И здесь, полагал Булгарин, совсем не обязательно обращаться только к высокому. Примером тому он приводил популярнейшего «Мельника»[281] «превосходную пьесу во всех отношениях», «брошенную», «за старостью лет, в число святочных пьес»[282]. «Эта пьеса в веселом роде,  писал журналист,  но в ней есть ход, действие, движение, все то, без чего не может существовать пьеса трагическая. Пьеса Мельник сделалась народною, а большей славы не добивался и сам Моцарт»[283].

Отождествление народности и массовости, вполне естественное для Булгарина, вызывало сомнение уже у современников, как вызывает сомнение и сейчас. Разумеется, основания для сомнений в ту пору и сегодня различны, и тема эта нуждается в самостоятельной серьезной разработке. Но в понимании существа вопроса позиции Булгарина и Глинки оказались близкими. Знатоки наследия Глинки тут же вспомнят сказанное композитором о необходимости «писать пьесы, равно докладные знатокам и простой публике»[284], несомненно перекликающееся с мыслью Булгарина о произведениях, способных вызывать «восторг в партере и ложах» и «удивление в знатоках».
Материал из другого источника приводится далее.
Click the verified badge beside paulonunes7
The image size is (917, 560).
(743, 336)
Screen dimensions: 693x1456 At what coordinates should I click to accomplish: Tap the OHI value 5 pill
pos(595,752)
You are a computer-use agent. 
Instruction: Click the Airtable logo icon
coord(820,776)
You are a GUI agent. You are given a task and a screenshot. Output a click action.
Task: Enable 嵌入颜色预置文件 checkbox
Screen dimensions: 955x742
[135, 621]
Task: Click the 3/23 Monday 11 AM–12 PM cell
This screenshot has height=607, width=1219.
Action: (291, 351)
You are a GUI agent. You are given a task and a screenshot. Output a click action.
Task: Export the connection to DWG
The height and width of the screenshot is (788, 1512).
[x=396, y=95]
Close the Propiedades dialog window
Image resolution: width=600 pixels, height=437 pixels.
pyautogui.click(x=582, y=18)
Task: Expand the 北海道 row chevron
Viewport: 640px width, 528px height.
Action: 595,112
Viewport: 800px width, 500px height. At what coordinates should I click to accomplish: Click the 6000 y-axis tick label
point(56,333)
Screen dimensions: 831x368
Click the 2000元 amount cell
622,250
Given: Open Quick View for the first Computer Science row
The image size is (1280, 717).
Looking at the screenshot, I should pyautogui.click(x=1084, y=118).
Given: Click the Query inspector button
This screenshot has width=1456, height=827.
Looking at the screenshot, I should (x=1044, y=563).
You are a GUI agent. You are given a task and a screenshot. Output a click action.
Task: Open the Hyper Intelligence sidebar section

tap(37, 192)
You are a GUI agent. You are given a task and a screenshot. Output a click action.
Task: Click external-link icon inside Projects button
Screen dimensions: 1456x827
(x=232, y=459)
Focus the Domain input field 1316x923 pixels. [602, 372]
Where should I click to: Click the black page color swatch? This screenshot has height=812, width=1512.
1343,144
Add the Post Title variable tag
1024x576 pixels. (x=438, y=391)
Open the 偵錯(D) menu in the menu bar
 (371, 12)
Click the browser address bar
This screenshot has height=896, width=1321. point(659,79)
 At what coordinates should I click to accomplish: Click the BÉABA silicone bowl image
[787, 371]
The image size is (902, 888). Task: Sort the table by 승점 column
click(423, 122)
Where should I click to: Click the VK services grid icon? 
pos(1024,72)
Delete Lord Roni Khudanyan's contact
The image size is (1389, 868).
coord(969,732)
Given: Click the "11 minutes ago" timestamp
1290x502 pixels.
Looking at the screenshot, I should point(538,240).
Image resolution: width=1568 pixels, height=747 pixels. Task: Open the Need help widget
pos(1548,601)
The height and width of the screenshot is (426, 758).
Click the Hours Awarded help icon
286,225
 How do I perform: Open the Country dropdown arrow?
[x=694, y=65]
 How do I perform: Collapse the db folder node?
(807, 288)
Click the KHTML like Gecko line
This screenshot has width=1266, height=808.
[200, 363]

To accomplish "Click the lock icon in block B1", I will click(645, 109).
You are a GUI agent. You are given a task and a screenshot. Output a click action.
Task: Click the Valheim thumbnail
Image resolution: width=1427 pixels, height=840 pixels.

Рискну предположить и другое. Не было ли отголоска булгаринских мыслей (а они, бесспорно, разделялись тысячами его поклонников и единомышленников) в том резком развороте, который совершил Глинка, обратившись к жанру, столь любимому широкой публикой и, полностью отойдя от «высокой» «Жизни за царя», погрузившись в волшебный мир «Руслана и Людмилы»? Бесспорно, он многое обновил в жанре «волшебной оперы», истолковав по-своему заложенные в нем возможности; бесспорно, задал ему иной масштаб Но все же это была в своей основе «старая, добрая» волшебная опера, «равно докладная» самым разным представителям разношерстной публики, в самые разные времена ее жизни.